- **SUPPLIED MATERIAL**:
# # #
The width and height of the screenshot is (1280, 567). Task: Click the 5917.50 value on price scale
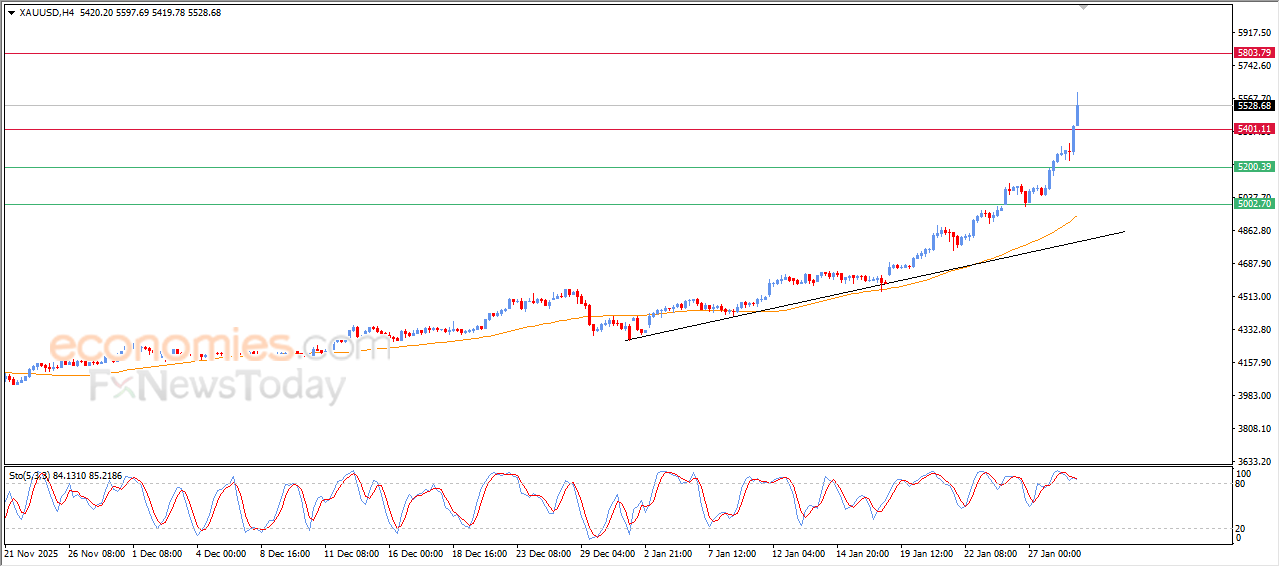[x=1253, y=32]
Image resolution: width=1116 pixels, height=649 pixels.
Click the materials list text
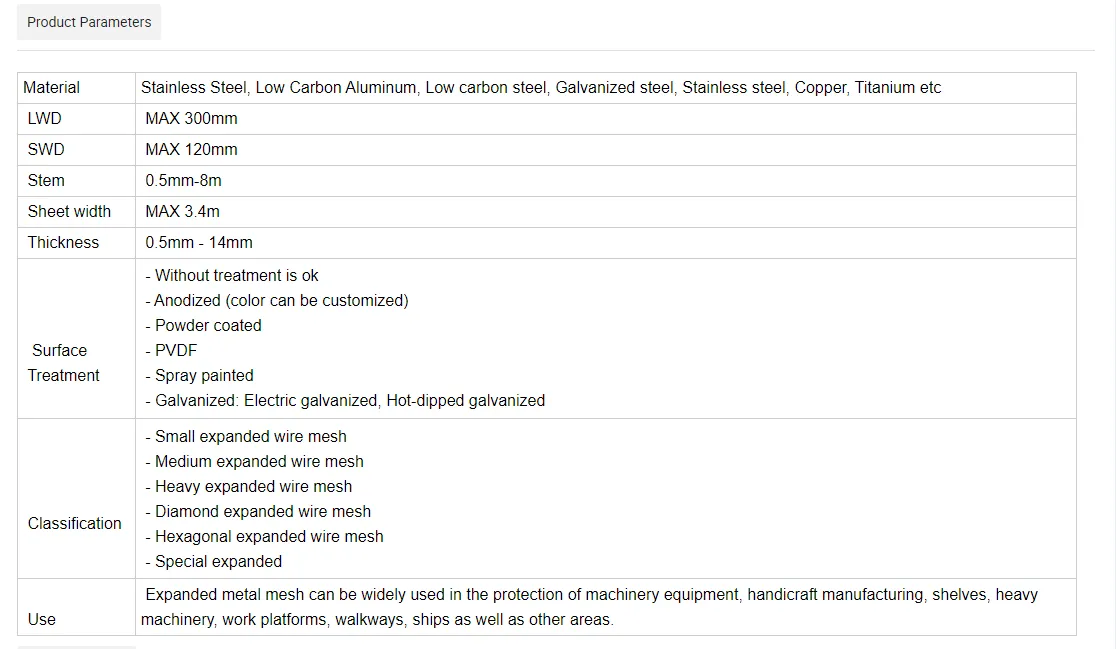pos(541,88)
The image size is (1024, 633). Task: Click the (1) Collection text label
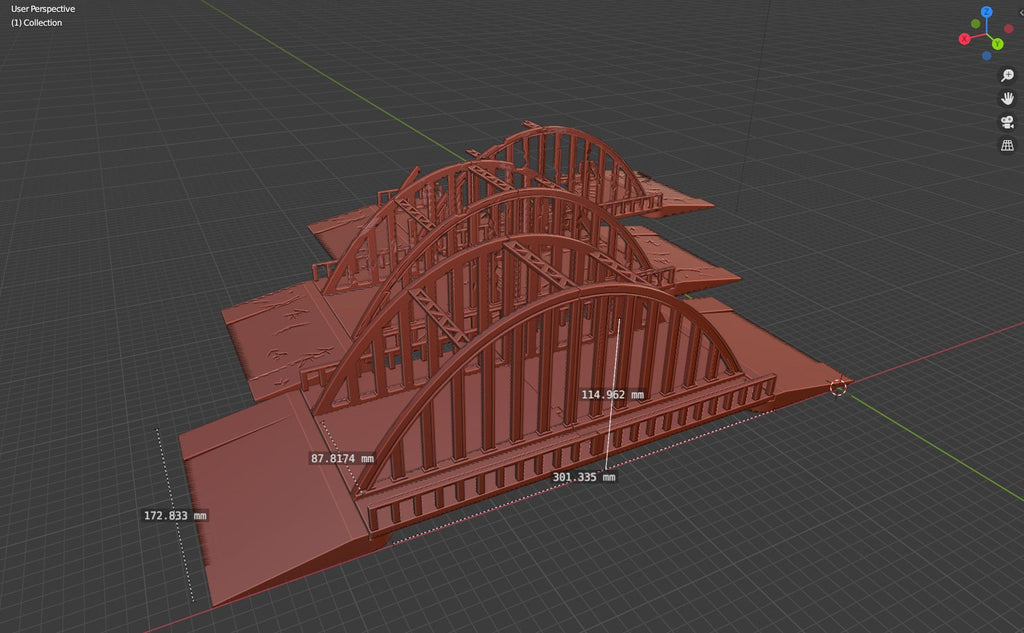[x=37, y=23]
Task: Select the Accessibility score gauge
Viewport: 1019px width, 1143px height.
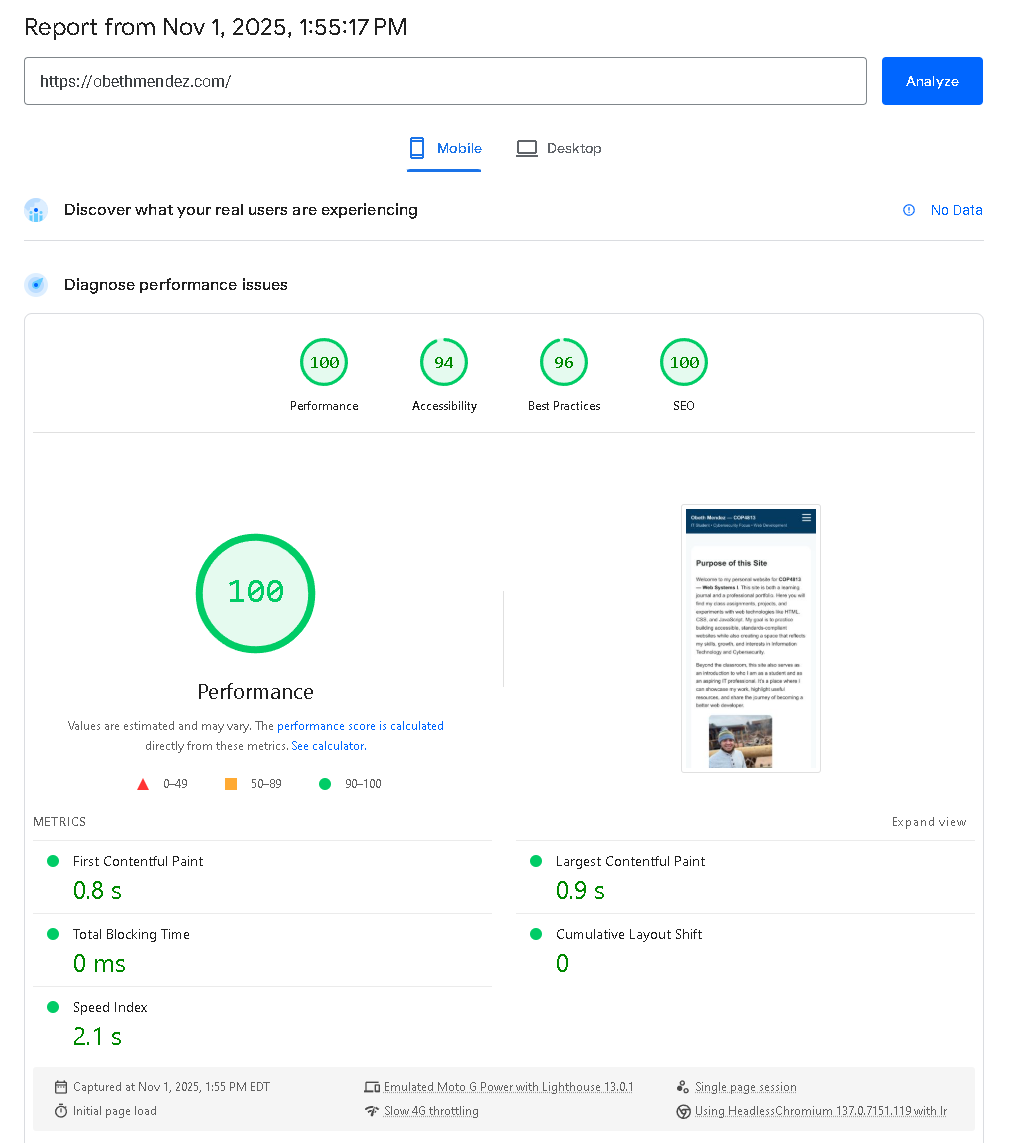Action: tap(444, 363)
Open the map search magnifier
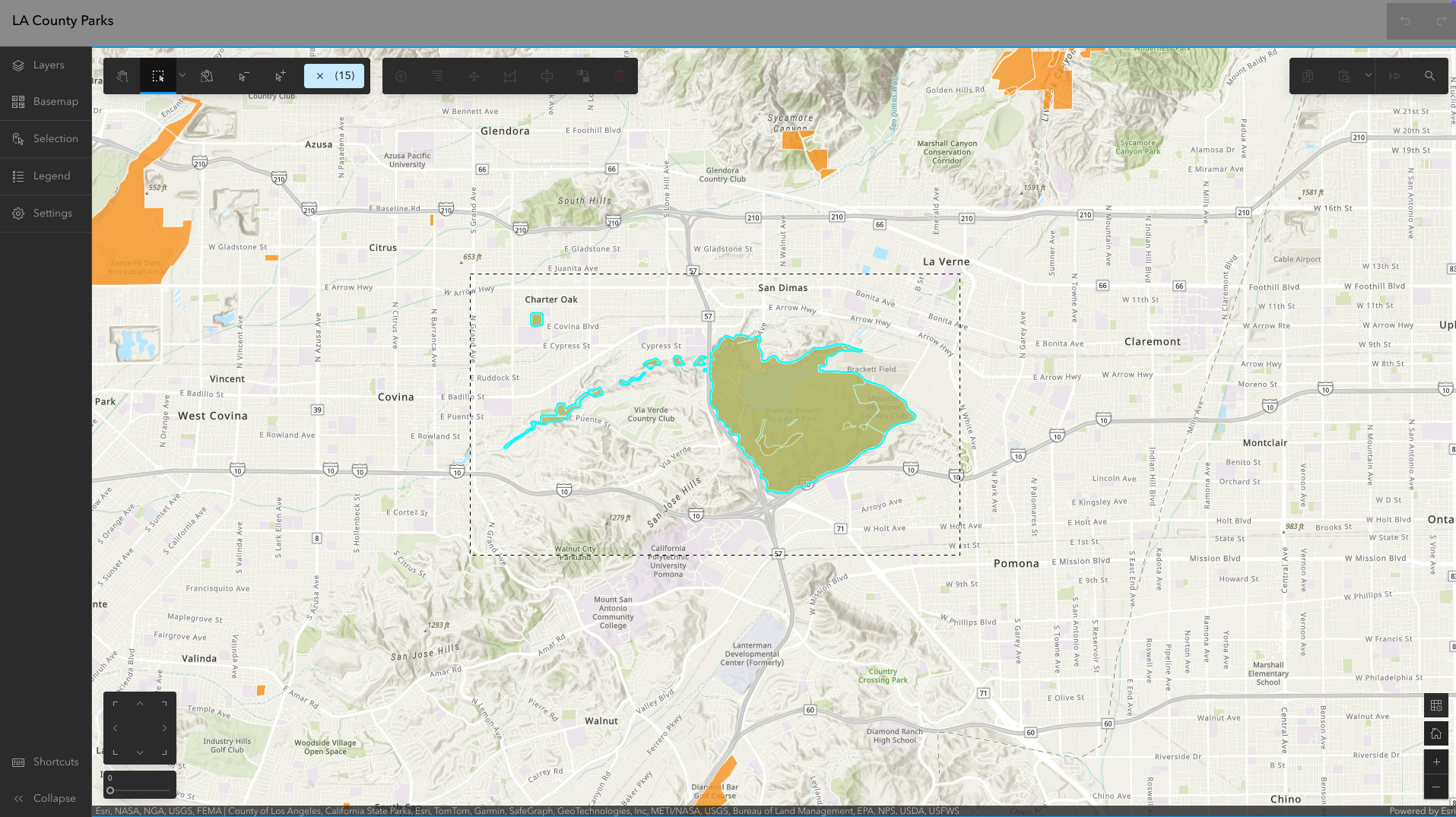 [x=1429, y=76]
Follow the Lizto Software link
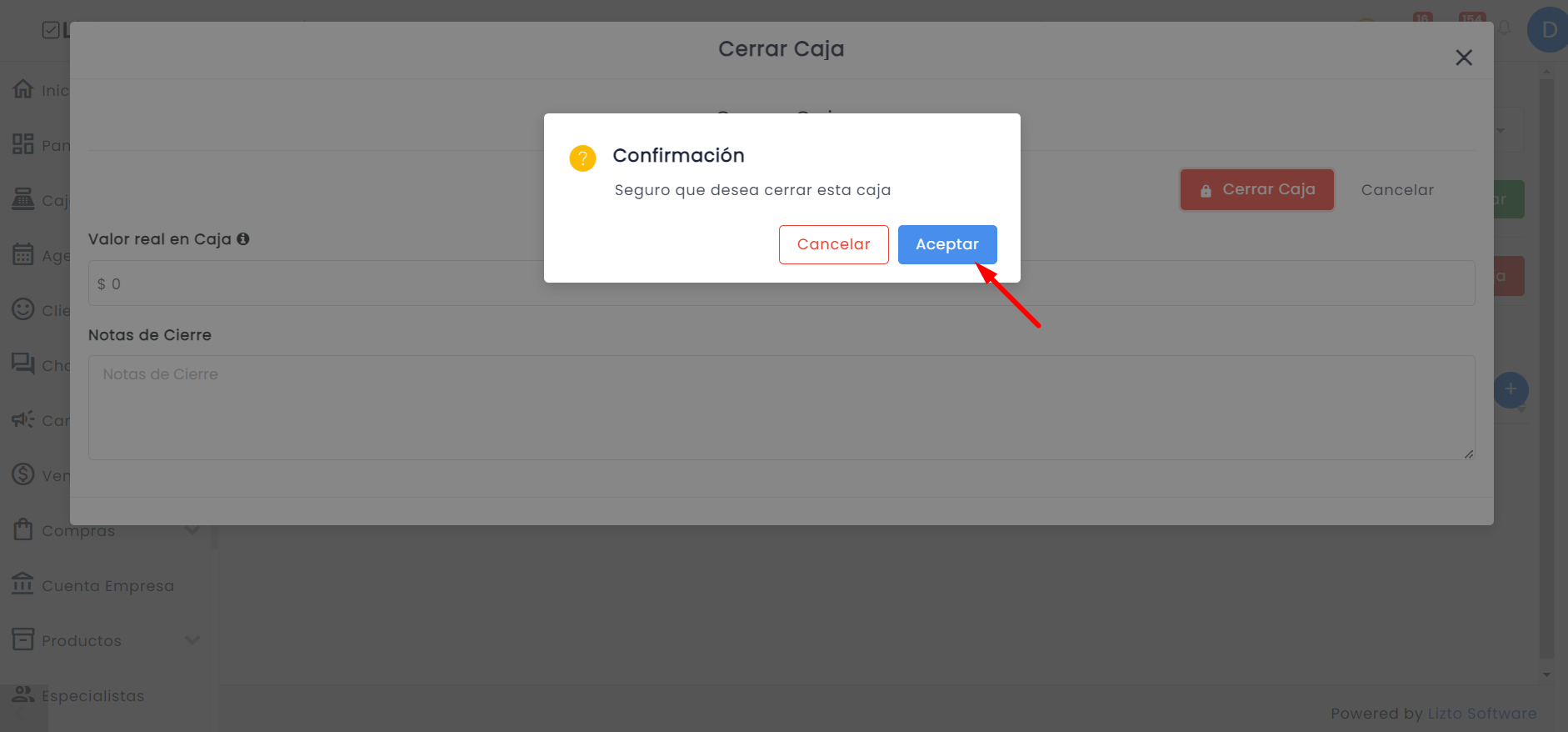The height and width of the screenshot is (732, 1568). pos(1482,714)
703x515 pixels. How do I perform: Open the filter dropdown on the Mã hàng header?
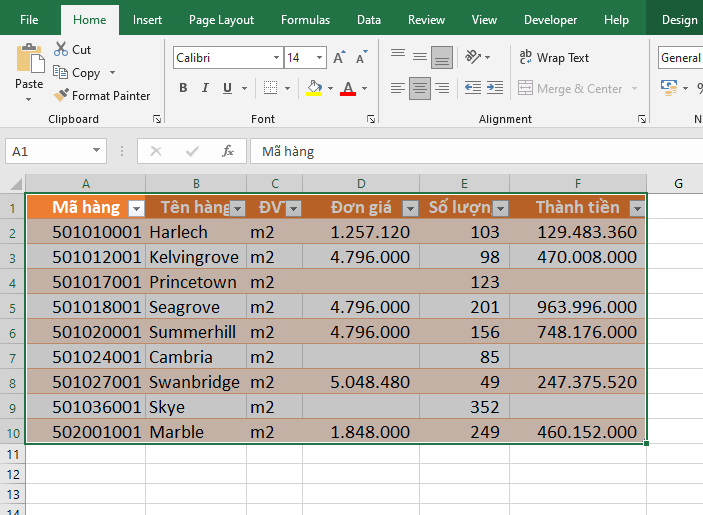click(x=137, y=209)
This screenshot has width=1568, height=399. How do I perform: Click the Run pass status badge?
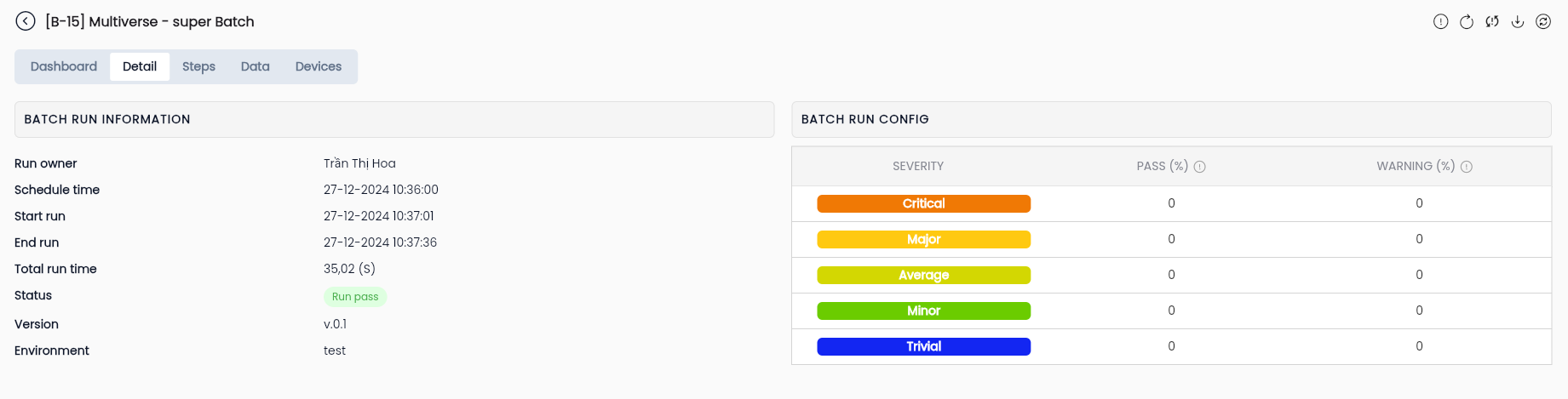click(355, 297)
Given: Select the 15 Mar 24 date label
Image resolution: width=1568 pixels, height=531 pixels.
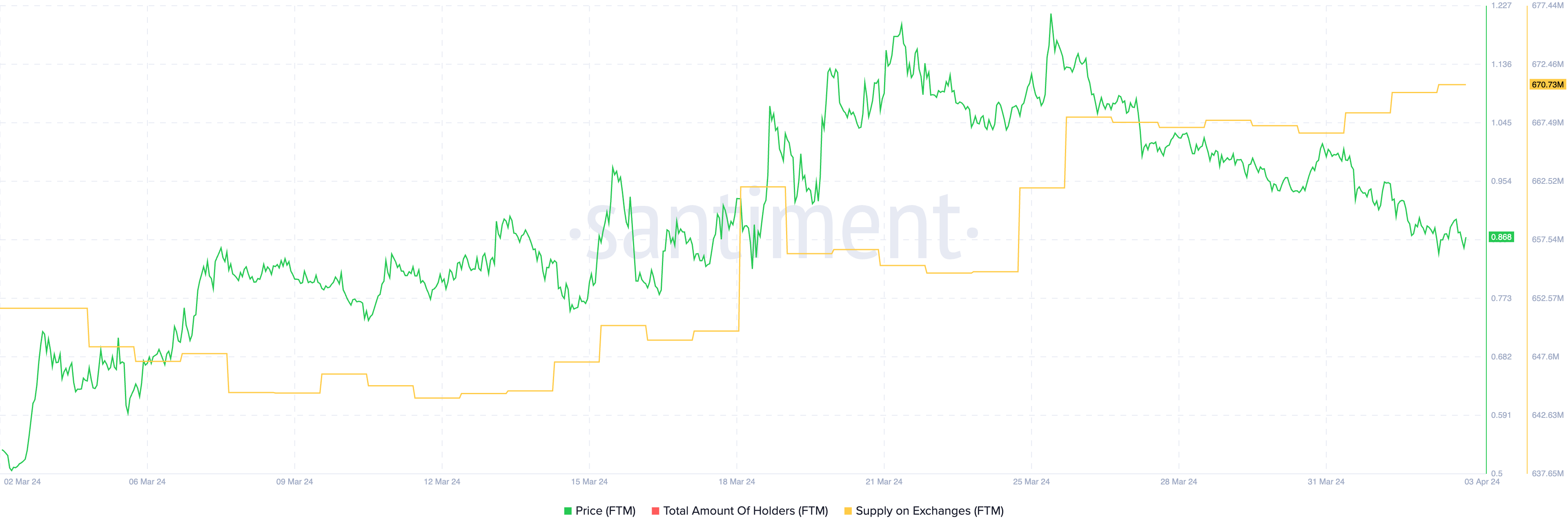Looking at the screenshot, I should coord(589,482).
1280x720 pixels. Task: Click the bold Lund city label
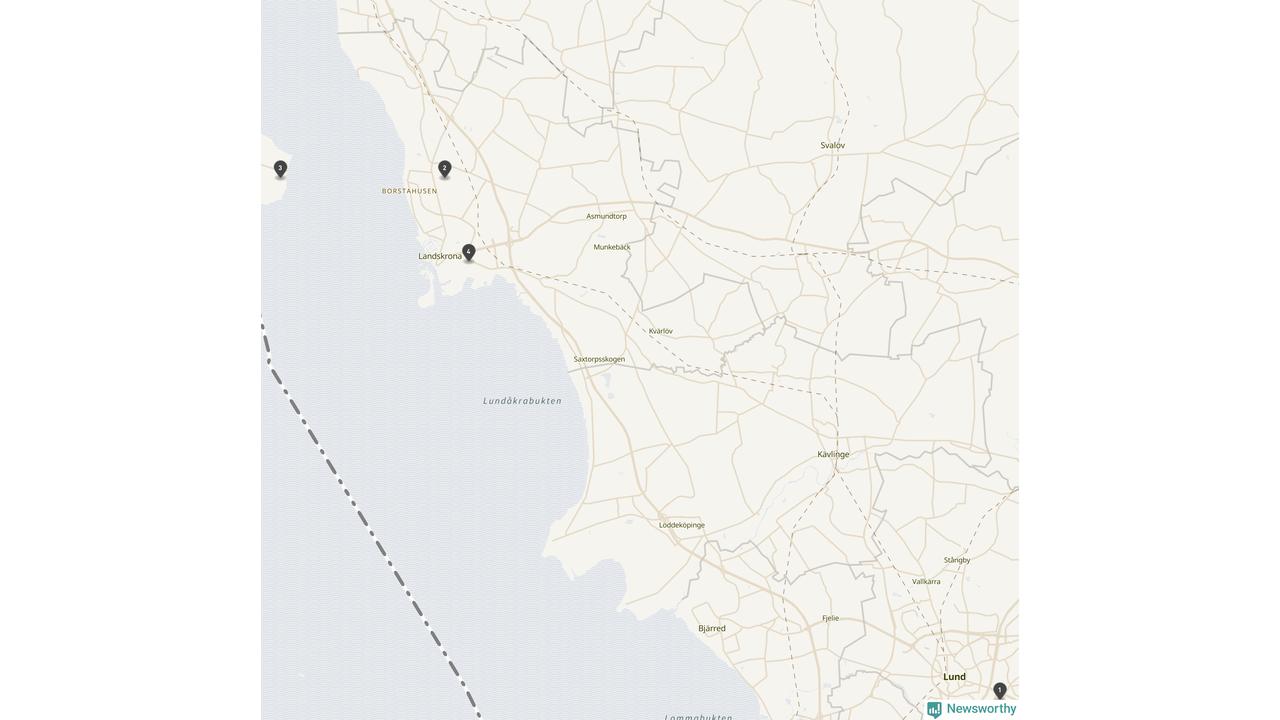pos(954,677)

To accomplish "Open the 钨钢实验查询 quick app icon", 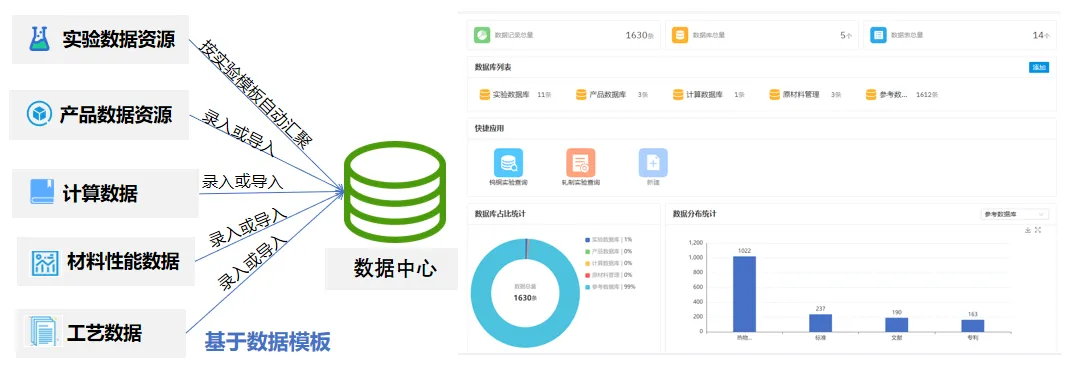I will coord(508,163).
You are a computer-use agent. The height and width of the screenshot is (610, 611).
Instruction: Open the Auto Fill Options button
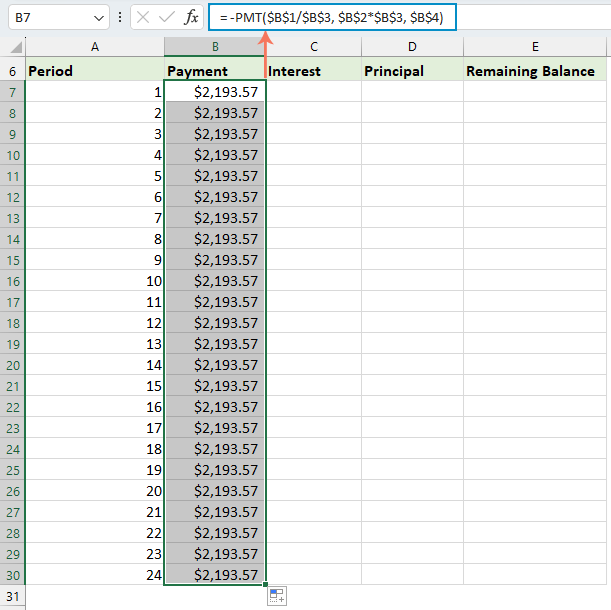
# # #
- **INSTRUCTIONS FOR THE TASK**:
Read the listing. Report every line that includes the word "Select".

- **TASK RESPONSE**:
Task: Select the Accessibility score gauge
Given: Select the 15 Mar 24 date label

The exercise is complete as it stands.